BCPAL STEM Expo opens a world of possibilities

Published 8:21 pm Friday, April 20, 2018

What kind of doors can STEM education open?

If the Beaufort County Police Activities League STEM Exposition on Friday is any indication, the answer may be more than you think.

Placing more than 500 high school students from Beaufort, Martin, Washington and Pitt counties face-to-face with professionals from 50 organizations and agencies in a variety of disciplines, the expo sought to not only to expose students to new career opportunities, but also to stress the importance of STEM education in entering these fields.

“We’re touching every single discipline,” BCPAL President Al Powell said. “The whole idea is to get kids excited about these careers.”

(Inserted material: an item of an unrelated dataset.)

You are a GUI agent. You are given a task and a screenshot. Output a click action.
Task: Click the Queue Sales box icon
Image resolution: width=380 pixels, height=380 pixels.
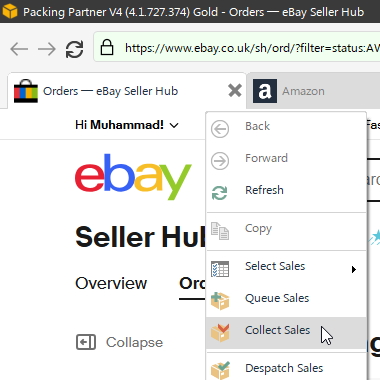coord(220,301)
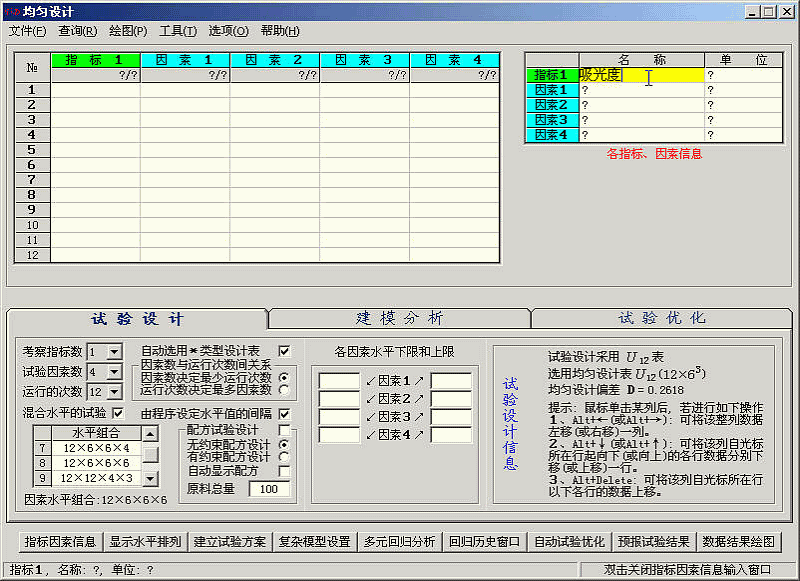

While Powell and the staff at BCPAL coordinated the event, funding was provided through Americorps-STEM East, an organization that seeks to foster innovative STEM education in K-12 classrooms. In doing so, one major goal for STEM East is to help build the next generation of eastern North Carolina’s workforce.

POLICE TECHNOLOGY: Washington Police Officer Anthony McDuffie teaches students about technologies used by police officers in the line of duty. (Matt Debnam/Daily News)

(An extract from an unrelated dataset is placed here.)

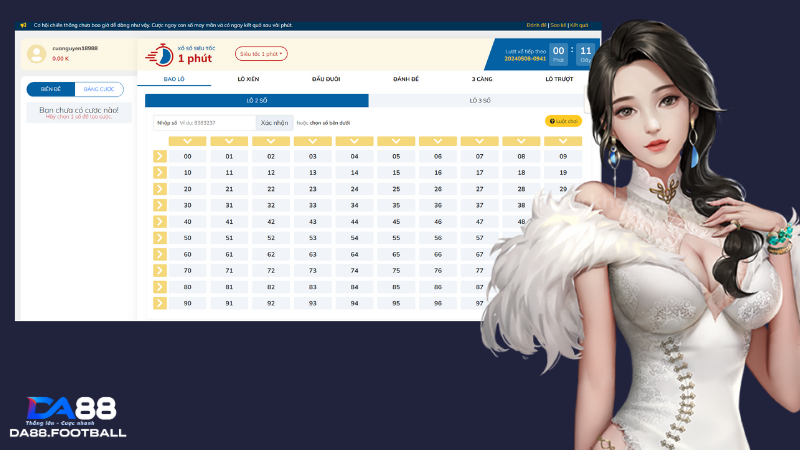Click the megaphone announcement icon
This screenshot has width=800, height=450.
(23, 25)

“We’re a nonprofit, mainly focusing on K-12 to create STEM pipeline,” Americorps Vista volunteer David Rashidi said. “Some of our regional partners are trying to fill positions that require certain skills and thinking processes. If these local companies are looking to hire locally, what better way to do that than training at a young age? It all starts with getting them interested in STEM.”

While kindergarteners may be far from entering the workforce, young people in local high schools will be at that age in the next few years. More than anything, the expo helped solidify connections between the STEM lessons they are learning in school and the real-world practical applications those lessons can have.

“We focus on getting the kids exposed to science and technology, staying healthy and having a good moral compass,” Powell said. “That’s our holistic approach, and it’s different from most PAL programs.”

Disciplines involved in the expo included emergency services, aviation, aerospace, engineering, academia, healthcare, military, boat construction, auto repair, science museums and more.

ENGINEERING: ECU Assistant Engineering Professor Zhen Zhu and student Jamie Morris explain the principals of unmanned aerial vehicles. (Matt Debnam/Daily News)

While most of the agencies participating at the event came from eastern North Carolina, two very special guests traveled all the way from Hampton, Virginia, for the Expo. Representing NASA, Mechanical Engineering Technician Sam James and Education Specialist Rosemary Smith may have planted a seed that could lead some student from eastern North Carolina to outer space.

“It’s great to see their desire,” James said. “You can see it in their eyes, and when I share it with them, they say they see my passion for what I do.”